L’invito? Essere ottimisti nella consapevolezza che nuove positive condizioni non si creeranno per magia. Si dovranno affrontare tempi difficili. Inizia la Fase 2, una lenta ripartenza che può per creare sin da adesso le premesse per guardare con maggiore fiducia a quello che ci attende. A differenza di coloro che si dichiarano a favore di una politica più protezionistica ciò che emerge da questa crisi è che l’Italia, così come tutti gli altri paesi, hanno bisogno di una maggiore apertura.
La battaglia al coronavirus si gioca in una prospettiva globale, di cooperazione politica, sanitaria, farmaceutica e tecnologica. Un aspetto che potrebbe determinare anche la nascita di un diverso equilibrio geopolitico Est-Ovest. Se si equiparano gli effetti COVID-19 a una condizione post-guerra questa volta il Piano Marshall potrà materializzarsi solo all’interno di una cornice europea. Trump ha i suoi problemi e gli Stati Uniti hanno una politica internazionale ben diversa da quella degli anni cinquanta.

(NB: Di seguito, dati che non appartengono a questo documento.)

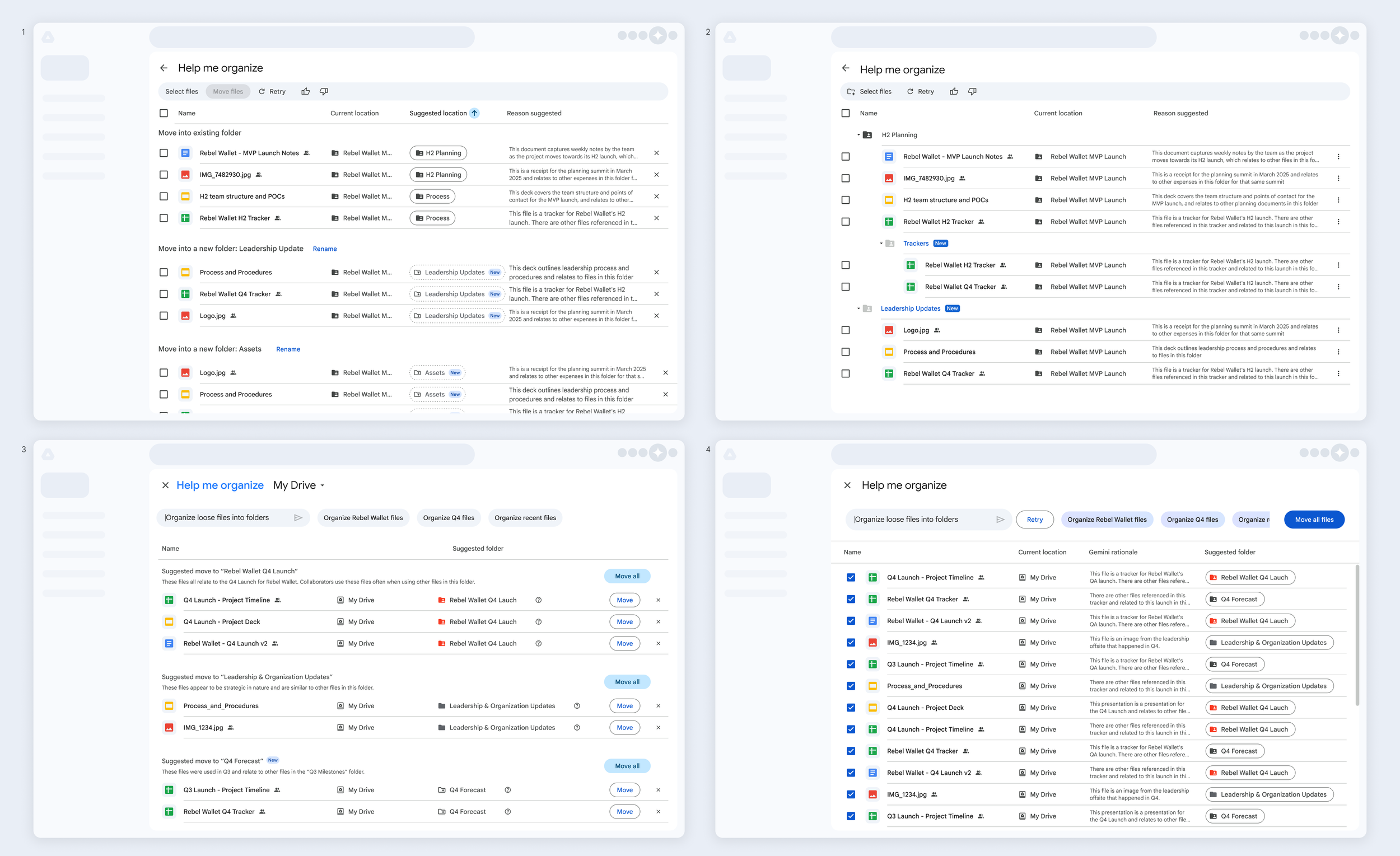Select the Select files tab
The width and height of the screenshot is (1400, 856).
click(181, 91)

Si deve perciò accelerare un processo di integrazione europea che è stato per troppo tempo depotenziato avendo il coraggio di superare i limiti di unione unicamente monetaria. Che sarebbe l’Italia senza Europa? Come potremmo uscire da soli da una situazione di impoverimento generale e di necessità di approvvigionamento di liquidità? Per l’ennesima volta le regole europee evidenziano tutta la loro inefficacia nell’affrontare le emergenze cicliche che si sono susseguite dal 2008 in poi.

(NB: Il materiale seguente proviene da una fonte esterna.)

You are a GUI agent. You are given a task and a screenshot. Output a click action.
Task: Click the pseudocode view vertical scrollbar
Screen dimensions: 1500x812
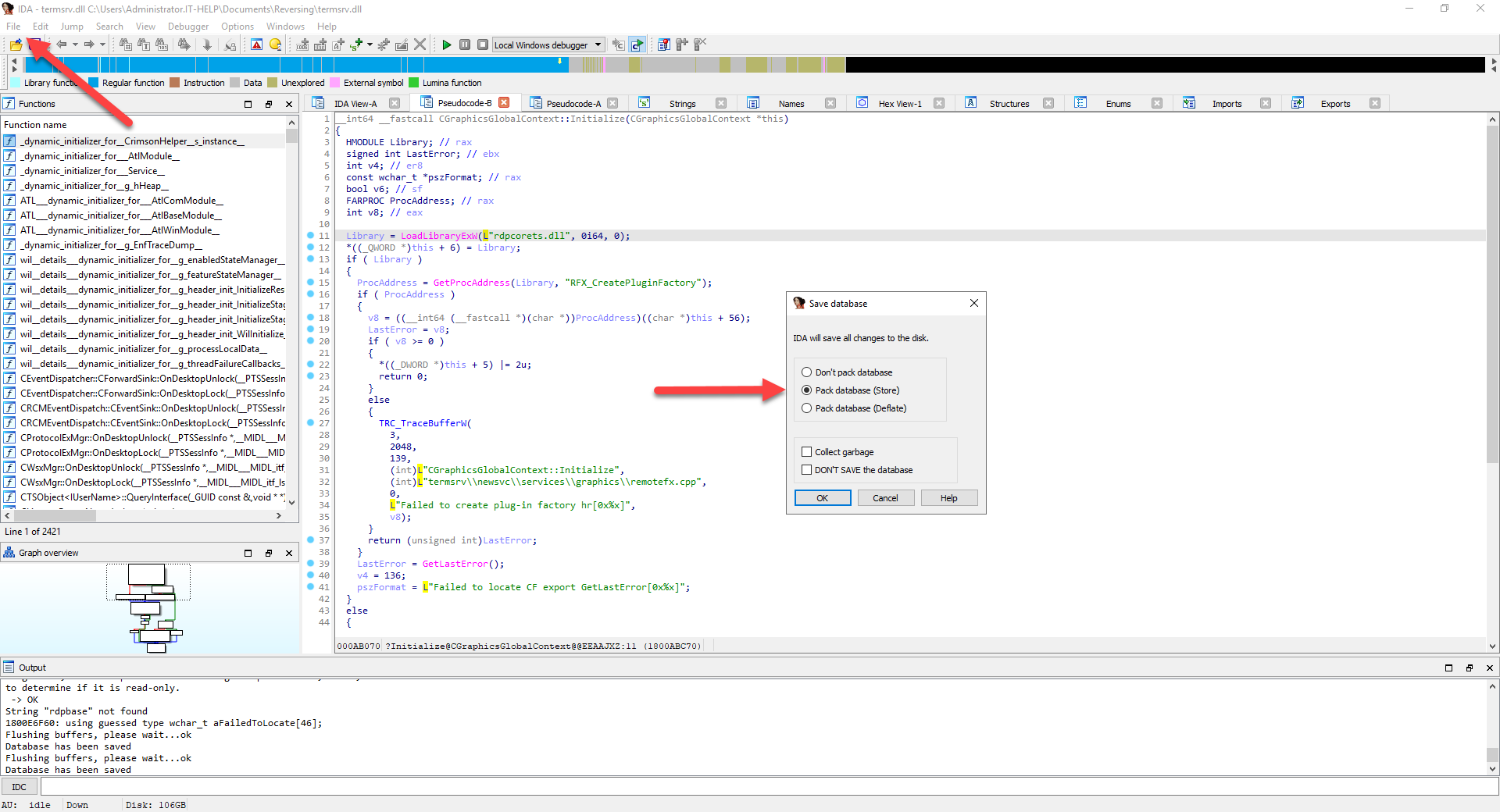click(1492, 312)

Come dice Alessandro Morselli, professore di politica economica internazionale, “La pandemia ha posto in luce i problemi della creazione dell’Unione monetaria europea senza un bilancio federale, nella convinzione che fossero sufficienti regole di finanza pubblica rigorose per farla funzionare. Così si è diffusa la consapevolezza che a problemi globali si possa replicare con soluzioni nazionali.
Abbiamo compreso – prosegue Morelli – che né la Germania né l’Olanda intendono finanziare l’Italia e la Spagna; quindi è necessario sviluppare un bilancio finanziario europeo di ultima istanza, vale a dire un’istituzione che abbia l’obiettivo di somministrare liquidità ai Paesi europei in difficoltà, al fine di rendere sostenibili i loro debiti sovrani. Ciò potrebbe avvenire attraverso l’emissione di titoli europei, sostenuti dai 19 paesi dell’euro.
Per rendere appetibili i prestiti – conclude Morelli – sarà necessario creare un bilancio europeo, con risorse proporzionali al Pil degli Stati aderenti. “Bisogna agire in tal senso e in fretta, poiché oggi l’interdipendenza delle economie non consente che debiti nazionali eccessivi siano gestiti senza la solidarietà degli altri Paesi”.